• [TASK DESCRIPTION]
Answer these questions using the SRv6 policy text.
1. What IPv6 source address is configured for the policy?
2. What binding SID behavior does the verification output report?
3. According to the description of PCEP, what can the PCE request the PCC to do?

The following example shows a configuration of a manual SRv6 policy at an SRv6-TE head-end router with customized locator and source address. The policy has a dynamic path with optimization objectives and affinity constraints computed by the SR-PCE.

Node1(config)# segment-routing
Node1(config-sr)# traffic-eng
Node1(config-sr-te)# policy pol_node1_node4_te
Node1(config-sr-te-policy)# source-address ipv6 cafe:0:1::1
Node1(config-sr-te-policy)# srv6
Node1(config-sr-te-policy-srv6)# locator Node1 binding-sid dynamic behavior ub6-insert-reduced
Node1(config-sr-te-policy-srv6)# exit
Node1(config-sr-te-policy)# color 20 end-point ipv6 cafe:0:4::4
Node1(config-sr-te-policy)# candidate-paths
Node1(config-sr-te-policy-path)# preference 100
Node1(config-sr-te-policy-path-pref)# dynamic
Node1(config-sr-te-pp-info)# pcep
Node1(config-sr-te-path-pcep)# exit
Node1(config-sr-te-pp-info)# metric type te
Node1(config-sr-te-pp-info)# exit
Node1(config-sr-te-policy-path-pref)# constraints
Node1(config-sr-te-path-pref-const)# affinity
Node1(config-sr-te-path-pref-const-aff)# exclude-any
Node1(config-sr-te-path-pref-const-aff-rule)# name brown

Running Config

segment-routing
 traffic-eng
  policy pol_node1_node4_te
   srv6
    locator Node1 binding-sid dynamic behavior ub6-insert-reduced
   !
   source-address ipv6 cafe:0:1::1
   color 20 end-point ipv6 cafe:0:4::4
   candidate-paths
    preference 100
     dynamic
      pcep
      !
      metric
       type te
      !
     !
     constraints
      affinity
       exclude-any
        name brown
       !
      !
     !
    !
   !
  !
 !
!

Verification

Node1# show segment-routing traffic-eng policy color 20

SR-TE policy database
---------------------
Color: 20, End-point: cafe:0:4::4
  Name: srte_c_20_ep_cafe:0:4::4
  Status:
    Admin: up  Operational: down for 00:00:09 (since Nov  5 20:10:26.158)
  Candidate-paths:
    Preference: 100 (configuration)
      Name: pol_node1_node4_te
      Requested BSID: dynamic
      PCC info:
        Symbolic name: cfg_pol_node1_node4_te_discr_100
        PLSP-ID: 1
        Protection Type: unprotected-preferred
        Maximum SID Depth: 13
      Dynamic (pce cafe:0:2::2) (valid)
        Metric Type: NONE,   Path Accumulated Metric: 0
      SRv6 Information:
        Locator: Node1
        Binding SID requested: Dynamic
        Binding SID behavior: End.B6.Insert.Red
  Attributes:
    Forward Class: 0
    Steering labeled-services disabled: no
    Steering BGP disabled: no
    IPv6 caps enable: yes
    Invalidation drop enabled: no

Protocols

Path Computation Element Protocol

The path computation element protocol (PCEP) describes a set of procedures by which a path computation client (PCC) can report and delegate control of head-end label switched paths (LSPs) sourced from the PCC to a PCE peer. The PCE can request the PCC to update and modify parameters of LSPs it controls. The stateful model also enables a PCC to allow the PCE to initiate computations allowing the PCE to perform network-wide orchestration.

• [DATA SECTION]

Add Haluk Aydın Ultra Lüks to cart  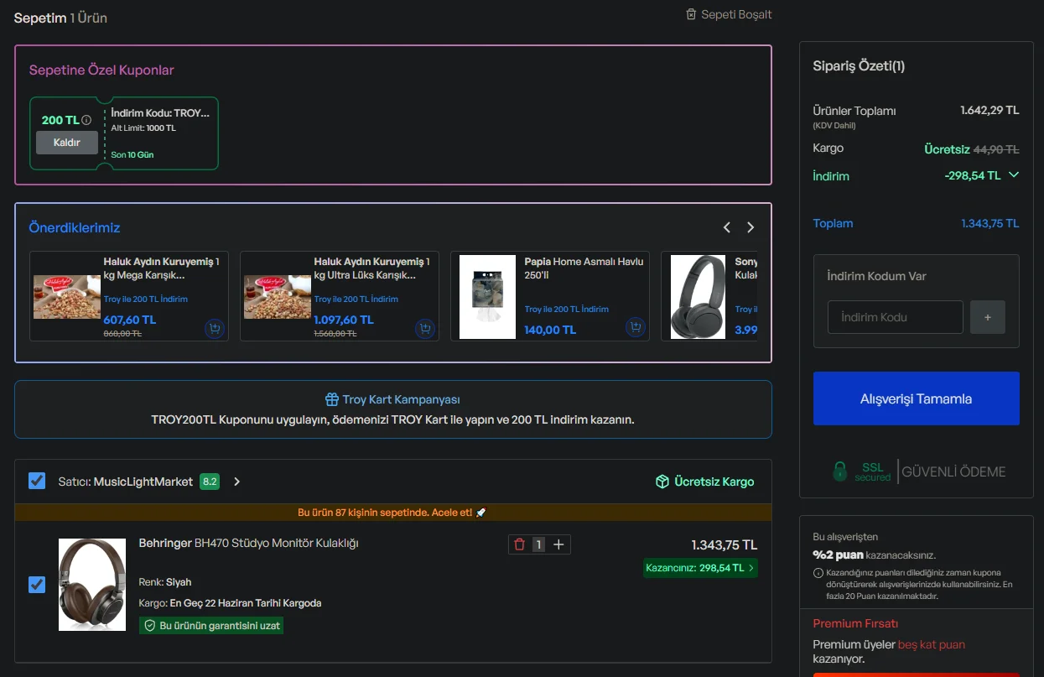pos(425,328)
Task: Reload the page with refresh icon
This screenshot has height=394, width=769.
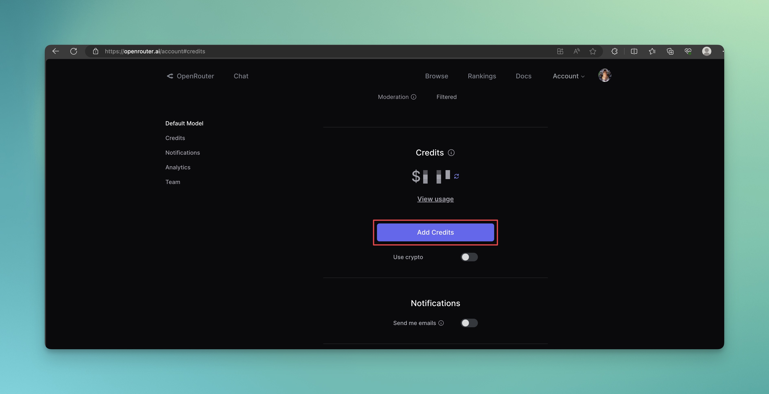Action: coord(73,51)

• [WORKED SOLUTION]
1. cafe:0:1::1
2. End.B6.Insert.Red
3. Update and modify parameters of the LSPs it controls.